*Metin parçası*.
Paylaş
Peki gazetelerin bu ifadeleri doğruluğunu dahi bilmeden çarşaf çarşaf kullanması özel hayata müdahale değil mi?
Emin olun Timuçin Esen’in yerlerde sürüklenmesinden, Uğur Yücel’in kamera tacizine uğramasından, Levent Kırca’nın çıldırtılmasından daha fazla özel hayata müdahale bu...
Bu magazin haberlerinden dolayı kimsenin hayatı kaymadı...
Ama basına sızdırılan bu ifadeler yüzünden her gün hayatlar altüst oluyor.
Katil zanlısı, “Arabanın arkasında birlikte olduk” diyor, öldürülen kadının “Sen diğer erkeklerden daha iyi çıktın” dediğini iddia ediyor...
Gazeteler de bunları doğruluğuna bakmadan basıyor...
Nasıl inanıyorsunuz bir katilin sözlerine?
O sözlere inanıp yapılan haberler sonrasında öldürülen kadının kafamızdaki imajının ne olduğunu yazmama gerek yok herhalde?
Katile dayanarak yapılan bu haberler, öldürülen kadının yakınlarının özel hayatına müdahale değil mi?
Asıl özel hayat bu!
Öldürülen kadının 20 yaşında kızı, 22 yaşında oğlu okul değiştiriyor, mahalle değiştiriyor şimdi... Buna kimin hakkı var?
Timuçin Esen’in yerlerde sürüklenmesini bu kadar tartışan medya, 20 yaşındaki çocukların hayatının medya eliyle altüst edilmesini neden tartışmıyor?
Levent Kırca’nın özel hayatına giren magazinciler kötü...
Boğularak öldürülen kadının ve ailesinin özel hayatını mahveden istihbaratçılar, haberciler ise büyük gazeteci öyle mi?

*Belirtilen hedef*. Basının özel hayata müdahalesini eleştiren yazıyı son cümlesinden sonra devam ettirin.

Hedeflerin göründüğü yerlere dair satırlar
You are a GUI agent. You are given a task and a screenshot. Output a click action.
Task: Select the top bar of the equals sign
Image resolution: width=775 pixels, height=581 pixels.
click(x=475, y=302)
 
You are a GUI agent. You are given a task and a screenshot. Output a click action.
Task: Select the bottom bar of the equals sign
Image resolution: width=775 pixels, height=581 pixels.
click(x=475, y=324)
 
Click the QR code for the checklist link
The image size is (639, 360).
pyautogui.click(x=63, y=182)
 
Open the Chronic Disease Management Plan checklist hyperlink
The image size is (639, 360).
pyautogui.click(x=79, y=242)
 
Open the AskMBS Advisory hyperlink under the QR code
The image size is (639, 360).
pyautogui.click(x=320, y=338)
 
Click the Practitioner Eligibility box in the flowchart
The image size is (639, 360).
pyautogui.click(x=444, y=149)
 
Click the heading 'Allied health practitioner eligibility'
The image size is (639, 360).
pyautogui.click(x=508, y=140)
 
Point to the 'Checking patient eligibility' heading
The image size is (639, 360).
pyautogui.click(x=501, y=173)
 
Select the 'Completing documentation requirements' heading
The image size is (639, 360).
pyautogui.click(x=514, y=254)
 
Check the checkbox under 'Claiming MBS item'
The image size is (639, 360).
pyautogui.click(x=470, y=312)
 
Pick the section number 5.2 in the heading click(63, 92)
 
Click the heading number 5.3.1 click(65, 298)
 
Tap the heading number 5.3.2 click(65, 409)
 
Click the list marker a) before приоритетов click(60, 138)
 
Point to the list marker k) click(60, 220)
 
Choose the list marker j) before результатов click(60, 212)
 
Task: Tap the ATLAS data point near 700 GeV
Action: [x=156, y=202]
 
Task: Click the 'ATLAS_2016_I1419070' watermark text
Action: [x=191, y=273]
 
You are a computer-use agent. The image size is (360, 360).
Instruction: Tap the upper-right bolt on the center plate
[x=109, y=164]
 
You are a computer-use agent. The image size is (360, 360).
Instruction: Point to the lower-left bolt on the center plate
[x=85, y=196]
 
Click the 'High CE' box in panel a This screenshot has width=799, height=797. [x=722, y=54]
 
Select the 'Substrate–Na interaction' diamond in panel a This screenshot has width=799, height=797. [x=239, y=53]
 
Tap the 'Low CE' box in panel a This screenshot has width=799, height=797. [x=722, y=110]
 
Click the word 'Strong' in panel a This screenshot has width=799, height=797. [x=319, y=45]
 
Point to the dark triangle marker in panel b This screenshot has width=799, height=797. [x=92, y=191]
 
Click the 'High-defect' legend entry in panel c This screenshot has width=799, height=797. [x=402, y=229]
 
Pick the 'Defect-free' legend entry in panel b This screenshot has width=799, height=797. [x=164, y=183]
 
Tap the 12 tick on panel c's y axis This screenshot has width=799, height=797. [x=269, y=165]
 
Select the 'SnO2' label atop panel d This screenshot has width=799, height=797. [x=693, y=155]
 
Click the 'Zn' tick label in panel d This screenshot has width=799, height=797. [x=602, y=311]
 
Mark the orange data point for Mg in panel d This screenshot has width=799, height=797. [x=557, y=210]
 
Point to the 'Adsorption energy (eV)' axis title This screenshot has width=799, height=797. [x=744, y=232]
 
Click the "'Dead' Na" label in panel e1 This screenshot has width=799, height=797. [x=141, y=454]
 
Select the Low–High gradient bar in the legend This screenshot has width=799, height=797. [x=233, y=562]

*Nihai yanıt*.
İkiyüzlü olmayalım...
Biz köşe yazarları sadece magazincileri döverek vicdanımızı rahatlatmayalım, bu verdiğim örnek yanında magazincilerin yaptığı özel hayata müdahale falan hiç değildir...
Altın Portakal son sözler
Bir yarışmanın iki birincisi olur mu? En iyi film ödülünün Kosmos ve Bornova Bornova arasında bölüştürülmesi jürinin basiretsizliğidir. Bornova Bornova’ya kıyamamakla, Reha Erdem’i bu yıl da görmezden gelmek arasına sıkışıp kaldılar, orta yolcu bir çözüm buldular. 46 yıllık festivalin tarihine geçti bu jüri...
Tüm çağrılarımıza rağmen beklenen oldu ve Kültür Bakanı Ertuğrul Günay, ödül törenine gelmedi. Oysa Menderes Türel döneminde her kapanış töreninde vardı. Zaten Deniz Baykal da önceki törenlerde yoktu. Şu Altın Portakal siyaset üstü bir duruma gelmediği sürece ne yapsak boş...
Okurlar soruyor, “Dekoru, organizasyonu, milletin kılık kıyafetini neden eleştirmiyorsun?” diye... Onları yazmaktan, söylemekten dilimizde tüy bitti.
Biz bu organizasyon işini beceremiyoruz... Ödül töreni yayın akışı yapmayı, dekor kurmayı, sahne ışığı yapmayı ucuza çözmeye kalkınca ortaya komik durumlar çıkıyor. Geceye jüri üyeleri dışında özenli giyinip gelen neredeyse kimse yoktu... Ama hiç değilse sahnede kimin ödül alacağını, kimin vereceğini önceden bilen birileri olsun yahu...
Biz Altın Kelebek töreninde ödül alacak ismi, ödül verecek ismi listeler halinde sıralıyoruz, önceden sahne kenarına oturtuyoruz ve sistem tıkır tıkır işliyor. Bu kadar zor mu bunu yapmak?
Demode
Bakın magazin sayfalarına haber olmak için ünlüler neler yapıyor...
Hilal Cebeci’nin basın danışmanından mailler geliyor.
Geçen hafta Hülya Avşar’a çattı, “Haddini aşıyor” falan diyerek... Bir iki gazeteye de haber oldu bu...
Dün bir başka mail; “Cem Yılmaz’la yatmak, sabah birlikte uyanmak istiyorum” diyormuş Hilal Cebeci. Başlığı da kendi atmış; “Hilal’den Cansu Dere’yi
kızdıracak sözler”...
Magazin sayfaları bu tür demode pr çalışmalarına izin vermemeli artık.
Hilal’e de bir tavsiye; ya basın danışmanını değiştir ya da bu kafayı...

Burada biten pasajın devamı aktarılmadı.